What the task asks:
Locate each line below that contains the word "accomplish", treating uppercase and lowercase as different, and copy those lines.
** begin Records shown **
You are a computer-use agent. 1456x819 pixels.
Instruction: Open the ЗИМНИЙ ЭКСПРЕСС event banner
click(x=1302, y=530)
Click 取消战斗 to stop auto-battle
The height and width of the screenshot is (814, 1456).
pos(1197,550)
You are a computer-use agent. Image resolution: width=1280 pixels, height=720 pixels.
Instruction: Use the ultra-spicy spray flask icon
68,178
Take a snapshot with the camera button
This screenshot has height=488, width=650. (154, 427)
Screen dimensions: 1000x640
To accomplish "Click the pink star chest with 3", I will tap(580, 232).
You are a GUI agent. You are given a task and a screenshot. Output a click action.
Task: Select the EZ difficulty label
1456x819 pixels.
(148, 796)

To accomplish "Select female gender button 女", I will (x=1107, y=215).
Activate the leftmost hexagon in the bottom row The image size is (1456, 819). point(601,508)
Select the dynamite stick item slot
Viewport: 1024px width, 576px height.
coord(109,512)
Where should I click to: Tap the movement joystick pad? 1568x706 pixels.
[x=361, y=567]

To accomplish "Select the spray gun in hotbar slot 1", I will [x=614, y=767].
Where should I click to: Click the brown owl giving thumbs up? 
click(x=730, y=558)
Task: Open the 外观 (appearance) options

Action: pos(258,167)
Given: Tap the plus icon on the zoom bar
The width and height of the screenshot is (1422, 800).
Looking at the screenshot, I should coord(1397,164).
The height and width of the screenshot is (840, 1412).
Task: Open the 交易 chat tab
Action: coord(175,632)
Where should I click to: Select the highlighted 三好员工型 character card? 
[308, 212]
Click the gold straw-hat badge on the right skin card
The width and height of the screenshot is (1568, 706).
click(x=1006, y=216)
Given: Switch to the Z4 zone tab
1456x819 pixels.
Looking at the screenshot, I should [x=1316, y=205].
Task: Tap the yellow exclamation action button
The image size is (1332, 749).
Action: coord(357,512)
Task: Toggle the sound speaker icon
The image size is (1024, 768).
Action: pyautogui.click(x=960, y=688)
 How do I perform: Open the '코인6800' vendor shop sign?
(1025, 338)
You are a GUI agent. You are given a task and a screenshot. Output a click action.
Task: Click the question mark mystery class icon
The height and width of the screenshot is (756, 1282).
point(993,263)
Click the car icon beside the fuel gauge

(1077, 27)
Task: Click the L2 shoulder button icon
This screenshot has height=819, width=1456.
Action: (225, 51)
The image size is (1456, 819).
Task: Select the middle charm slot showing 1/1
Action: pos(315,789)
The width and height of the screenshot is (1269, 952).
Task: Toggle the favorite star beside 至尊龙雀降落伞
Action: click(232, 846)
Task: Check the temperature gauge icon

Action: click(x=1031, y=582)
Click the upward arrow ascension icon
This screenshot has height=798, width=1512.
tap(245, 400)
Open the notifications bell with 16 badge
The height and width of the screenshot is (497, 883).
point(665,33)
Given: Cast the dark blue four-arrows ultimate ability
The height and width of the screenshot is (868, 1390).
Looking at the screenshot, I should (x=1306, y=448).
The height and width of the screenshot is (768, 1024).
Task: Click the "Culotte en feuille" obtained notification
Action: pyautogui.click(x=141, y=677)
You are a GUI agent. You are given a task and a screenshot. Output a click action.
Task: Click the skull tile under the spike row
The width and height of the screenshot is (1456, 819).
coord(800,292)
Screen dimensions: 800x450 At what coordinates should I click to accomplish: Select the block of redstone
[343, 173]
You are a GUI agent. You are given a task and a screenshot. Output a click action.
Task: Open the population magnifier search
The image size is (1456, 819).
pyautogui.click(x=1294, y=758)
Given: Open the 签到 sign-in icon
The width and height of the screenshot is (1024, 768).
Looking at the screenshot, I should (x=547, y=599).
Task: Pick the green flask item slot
** end Records shown **
Answer to the task:
To accomplish "Click the pink star chest with 3", I will tap(580, 232).
To accomplish "Select female gender button 女", I will (x=1107, y=215).
To accomplish "Select the spray gun in hotbar slot 1", I will [x=614, y=767].
Screen dimensions: 800x450 At what coordinates should I click to accomplish: Select the block of redstone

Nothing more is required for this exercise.